The Dangerous Cycle of Symptom Rationalization

“Human beings are not rational, but rationalizing animals”, Neel Burton M.D tells us. “If they find it frightening to think and painful to change, this is in large part because thinking and changing represent major threats to the beliefs that make up their sense of self”. This insight rings especially true with healthcare workers who base their identities on assuming the role of caregiver. For many physicians the acknowledgment of a more serious health condition is extremely difficult because doing so challenges their perception of self. Uncomfortable with relinquishing control to assume the role of patient, and operating on the belief that trained medical professionals need only seek care for “serious issues”, doctors fall into a dangerous cycle of symptom rationalization.

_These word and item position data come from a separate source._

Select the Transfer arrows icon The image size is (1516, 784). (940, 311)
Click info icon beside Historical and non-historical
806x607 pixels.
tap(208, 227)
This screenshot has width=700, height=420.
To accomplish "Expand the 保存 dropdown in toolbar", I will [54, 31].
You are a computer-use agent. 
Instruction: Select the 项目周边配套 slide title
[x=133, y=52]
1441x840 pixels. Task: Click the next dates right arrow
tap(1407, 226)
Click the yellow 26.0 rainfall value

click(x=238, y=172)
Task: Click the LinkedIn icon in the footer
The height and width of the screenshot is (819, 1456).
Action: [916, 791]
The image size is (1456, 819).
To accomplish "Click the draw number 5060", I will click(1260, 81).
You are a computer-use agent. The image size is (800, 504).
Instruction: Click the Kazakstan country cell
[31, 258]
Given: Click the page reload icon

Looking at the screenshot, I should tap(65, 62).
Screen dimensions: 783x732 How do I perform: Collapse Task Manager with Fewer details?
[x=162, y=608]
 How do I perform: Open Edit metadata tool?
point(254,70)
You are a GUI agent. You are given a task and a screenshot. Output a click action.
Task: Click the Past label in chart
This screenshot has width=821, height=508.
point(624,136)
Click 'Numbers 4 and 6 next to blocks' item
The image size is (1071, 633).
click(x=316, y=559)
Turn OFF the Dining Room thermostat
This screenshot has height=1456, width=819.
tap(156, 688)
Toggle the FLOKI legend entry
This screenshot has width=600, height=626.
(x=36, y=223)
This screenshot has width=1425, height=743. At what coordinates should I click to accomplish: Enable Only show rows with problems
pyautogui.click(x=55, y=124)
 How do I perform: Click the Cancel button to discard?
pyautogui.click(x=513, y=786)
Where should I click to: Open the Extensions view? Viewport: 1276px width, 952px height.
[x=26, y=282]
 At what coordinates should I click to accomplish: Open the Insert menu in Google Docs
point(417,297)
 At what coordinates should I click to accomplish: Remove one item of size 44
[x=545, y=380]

More often than not, the only catalyst strong enough to disrupt this pattern is when symptoms reach a level of severity so unmistakable the physician is forced to confront the reality of their situation. Unfortunately, at that point it may be too late. 

Artificial Intelligence in Medicine Can Benefit More than Just Patients

In past articles we covered how AI is being used to detect vocal biomarkers in voice which indicate the presence of a variety of health conditions. As AI Scribes monitor doctor-patient conversations, they will be able to detect vocal anomalies not just in patients, but in their physicians as well. Unlike traditional diagnosis practices that leave ample room for rationalization, vocal biomarkers map to specific conditions with a high level of precision and accuracy leaving no room for guesswork or debate. This could provide life-saving early detection for many diseases, ending the cycle of clinician’s rationalizing away their symptoms to avoid getting care. 

The Road to Innovation

While there has been great developments in AI diagnosis through vocal biomarkers, our current medical record keeping system is greatly hindering further progress. In the late ‘90s the medical community witnessed the rise of electronic health record (EHR) software. The purpose of this new system was to improve the efficiency and accuracy of patient record keeping, while meeting compliance and billing requirements. Unfortunately, rather than simplifying, many healthcare providers feel that modern EHRs have added needless complication to their daily practice, forcing them to spend a third of their time on administrative tasks which primarily focus on billing requirements. The current interface only captures data relevant to insurance and billing standards, and disincentivizes clinicians from providing data focused on improving patient outcomes. Without this crucial data set innovation is being greatly stifled.

Capturing the Crucial Data

DeepScribe is reimagining physician interaction with the EHR platforms. Rather than only recording the information typical medical records require, DeepScribe’s ambient scribe technology captures the entire doctor-patient conversation without needing any prompting from the physician, The AI Scribe then extracts medically-relevant information, intelligently summarizes the interaction into cohesive sentences, and directly integrates notes into the appropriate fields in the EHR. This not only saves clinicians up to 3 hours a day, but also preserves information that is not required by EHRs, but is vital to improving patient care and furthering AI in medicine. While AI diagnosis based on vocal biomarkers is in early stages of development, complete data sets, like those generated by DeepScribe, hold the key to unlocking a healthier future for those who have devoted their lives to the health of others.